Quite the exaggerated headline from the look of it.
Yeah, I always want to clean up the headlines, but apparently it's against the rules.
The hard truth is that there are a lot of completely un-empathetic scientists out there.
Some of the shit I saw them doing to animals when I worked for Baxter still makes me sick when I think about it. And I only had to go into that lab a couple times.
It's just a few cells they created on a mesh, it's not like they're using a hunk of his brain.
Yeah and it was just a bunch of sedated live rats pinned to little trays with their brains exposed and a bunch of shit stuck everywhere into their bodies that I had to see while working on the lab computers.
I'm not going to get into an argument about whether there's value in animal research (I think there is) but there's some horrifying shit that comes with it, and I'm just pointing out that I've directly worked with plenty of scientists that are completely unfazed by that shit. So while it may be a few cells on a mesh now, they won't stop at that.

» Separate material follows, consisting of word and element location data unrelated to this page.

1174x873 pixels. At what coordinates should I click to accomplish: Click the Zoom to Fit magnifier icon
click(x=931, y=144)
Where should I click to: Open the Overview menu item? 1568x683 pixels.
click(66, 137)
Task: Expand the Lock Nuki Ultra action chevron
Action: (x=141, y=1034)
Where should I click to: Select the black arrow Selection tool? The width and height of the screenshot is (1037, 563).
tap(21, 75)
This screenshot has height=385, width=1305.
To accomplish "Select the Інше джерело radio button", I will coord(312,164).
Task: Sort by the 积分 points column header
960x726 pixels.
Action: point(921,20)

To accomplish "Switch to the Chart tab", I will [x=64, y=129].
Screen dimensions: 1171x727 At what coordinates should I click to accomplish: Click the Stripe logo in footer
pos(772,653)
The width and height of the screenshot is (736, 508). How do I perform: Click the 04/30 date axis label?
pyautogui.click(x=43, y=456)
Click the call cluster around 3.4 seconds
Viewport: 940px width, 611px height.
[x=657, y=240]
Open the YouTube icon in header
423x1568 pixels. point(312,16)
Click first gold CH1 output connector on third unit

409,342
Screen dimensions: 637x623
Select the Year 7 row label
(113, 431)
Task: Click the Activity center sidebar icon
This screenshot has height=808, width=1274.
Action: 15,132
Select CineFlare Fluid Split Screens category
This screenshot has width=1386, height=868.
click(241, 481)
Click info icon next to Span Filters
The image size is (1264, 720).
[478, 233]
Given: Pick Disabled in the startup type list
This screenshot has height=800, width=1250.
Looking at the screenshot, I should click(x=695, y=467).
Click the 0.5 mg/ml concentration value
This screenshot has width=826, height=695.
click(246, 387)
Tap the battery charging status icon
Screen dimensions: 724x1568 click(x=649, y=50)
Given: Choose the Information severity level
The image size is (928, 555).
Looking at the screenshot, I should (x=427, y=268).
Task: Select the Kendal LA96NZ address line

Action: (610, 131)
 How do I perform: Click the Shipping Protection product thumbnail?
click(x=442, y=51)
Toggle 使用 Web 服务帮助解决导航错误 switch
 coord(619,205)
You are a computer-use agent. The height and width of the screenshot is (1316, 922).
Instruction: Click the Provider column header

it is important to note that the article says that Alvin eagrly agreed to this experiment, and donated the blood for it. If that is true, then I don't see any ethical dillemma in here
That is an important point that I missed in what I read of the article before I got grossed out. Thanks. I'm still not sure about this line of research because if (when?) they do make something that achieves a level of sentience, consciousness, or even just the ability to feel, will it be able to signal to us that it is happy, content, in agony, mental anguish, etc? The thought of being trapped in that situation is terrifying.
Shhhh! Don't interrupt him, he's decomposing.
Storm of lying clickbait titles today.
This sounds like chatGPT with extra steps and body horror.
I genuinely thought this was an Onion headline.
My Ashley O. doll is starting to glitch out a little. Should I be worried?